He found it no more usual when he looked at the girls’ school, for instead of the brass plate on which was written ‘Miss Milligan’s school for Young Ladies,’ he saw written there ‘Happy Families’ Institute,’ and in the window of the bank a notice ‘Sovereigns are cheap to-day.’

‘I’ll go in there at once,’ thought David, ‘and buy some. I wonder how much money I’ve got.’

He found four pennies in his pocket, and went in with them to the bank. The manager was there talking in a low voice to a very stout gentleman with a meat-chopper in his hand, whom David knew to be the Mint-man from London, just as certainly as if he had had it written all over him. What made it absolutely sure was the fact that sovereigns kept oozing out of his clothes and dropping on the floor. There was quite a pile of them round his feet, which the porter who opened the door to David kept sweeping up, and putting down his neck again.

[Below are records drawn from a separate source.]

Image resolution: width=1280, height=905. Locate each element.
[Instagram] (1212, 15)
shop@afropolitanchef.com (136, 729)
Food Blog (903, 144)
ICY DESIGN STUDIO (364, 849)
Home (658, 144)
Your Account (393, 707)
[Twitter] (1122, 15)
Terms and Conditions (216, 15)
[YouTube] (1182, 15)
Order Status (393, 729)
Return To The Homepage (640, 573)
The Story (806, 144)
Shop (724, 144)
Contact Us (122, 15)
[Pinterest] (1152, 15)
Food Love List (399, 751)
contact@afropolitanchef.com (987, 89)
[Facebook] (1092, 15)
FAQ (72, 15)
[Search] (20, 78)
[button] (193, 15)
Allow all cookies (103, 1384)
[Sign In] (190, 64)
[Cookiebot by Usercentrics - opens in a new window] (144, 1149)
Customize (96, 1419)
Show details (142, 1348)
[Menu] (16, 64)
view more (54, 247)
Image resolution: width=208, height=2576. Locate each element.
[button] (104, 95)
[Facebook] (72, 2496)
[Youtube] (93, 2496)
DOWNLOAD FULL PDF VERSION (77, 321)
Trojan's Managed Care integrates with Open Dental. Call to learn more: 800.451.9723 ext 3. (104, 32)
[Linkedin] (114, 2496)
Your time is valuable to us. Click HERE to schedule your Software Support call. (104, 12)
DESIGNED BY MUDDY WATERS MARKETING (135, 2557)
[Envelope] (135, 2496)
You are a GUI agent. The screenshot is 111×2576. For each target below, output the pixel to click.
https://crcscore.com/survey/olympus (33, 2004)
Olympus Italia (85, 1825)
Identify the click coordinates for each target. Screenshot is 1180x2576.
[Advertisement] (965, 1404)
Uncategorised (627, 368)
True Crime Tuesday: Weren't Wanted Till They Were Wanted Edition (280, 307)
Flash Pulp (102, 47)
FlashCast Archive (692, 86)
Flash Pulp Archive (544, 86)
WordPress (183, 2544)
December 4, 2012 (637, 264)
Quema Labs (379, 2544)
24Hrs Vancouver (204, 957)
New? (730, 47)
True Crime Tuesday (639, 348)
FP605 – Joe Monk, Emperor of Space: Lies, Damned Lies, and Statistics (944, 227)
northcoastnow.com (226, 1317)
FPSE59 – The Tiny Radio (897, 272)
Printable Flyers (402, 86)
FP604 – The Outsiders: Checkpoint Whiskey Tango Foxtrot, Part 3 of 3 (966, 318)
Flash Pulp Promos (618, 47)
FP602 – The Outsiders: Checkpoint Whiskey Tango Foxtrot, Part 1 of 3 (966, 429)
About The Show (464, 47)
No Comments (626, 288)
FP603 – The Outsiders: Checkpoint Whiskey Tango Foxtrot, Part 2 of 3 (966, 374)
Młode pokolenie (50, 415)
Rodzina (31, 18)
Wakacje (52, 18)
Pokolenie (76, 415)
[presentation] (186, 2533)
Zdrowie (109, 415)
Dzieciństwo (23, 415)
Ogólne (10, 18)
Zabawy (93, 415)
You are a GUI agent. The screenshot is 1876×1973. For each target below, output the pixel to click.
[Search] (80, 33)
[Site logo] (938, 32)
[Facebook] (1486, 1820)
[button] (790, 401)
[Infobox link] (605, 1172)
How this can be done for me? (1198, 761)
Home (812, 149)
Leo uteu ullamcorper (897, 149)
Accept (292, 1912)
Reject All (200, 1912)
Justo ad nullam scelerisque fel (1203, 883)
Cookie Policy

‘So it’s only the same sovereigns all over again,’ thought David, ‘but there must be a lot of them. No wonder they’re cheap.’

He walked up to where they were standing.

‘Please, can you let me have four penny-worth of sovereigns,’ he said.

The Mint-man blew his nose before he answered, and some thirty or forty sovereigns rattled out of his handkerchief. ‘Do you want them new-laid or only for cooking?’ he asked.

David finds the Mint-man in the bank

David had no intention of cooking them, so he said:

‘New-laid, please.’

The Mint-man picked off one that was coming out of his right elbow, another from his tie, another from his bottom waistcoat button, and the fourth from his knee, and gave them to David.

‘It’ll never do if other people get to know about it,’ he said. ‘We shall be having all the happy families in, though I don’t suppose they’ve got much money. Have another notice put up at once.’

The manager took an enormous quill pen from behind the counter. It reached right up to the ceiling of the room, and he had to hold it in both hands. Up the side of it was printed, ‘Rod, pole or perch.’

‘What shall I say?’ he asked.

‘You may say whatever you like,’ said the Mint-man, ‘but you must write whatever I like. Now begin’⁠—⁠

‘Sovereigns are five pounds two ounces each to-day, but they’ll be dearer to-morrow.’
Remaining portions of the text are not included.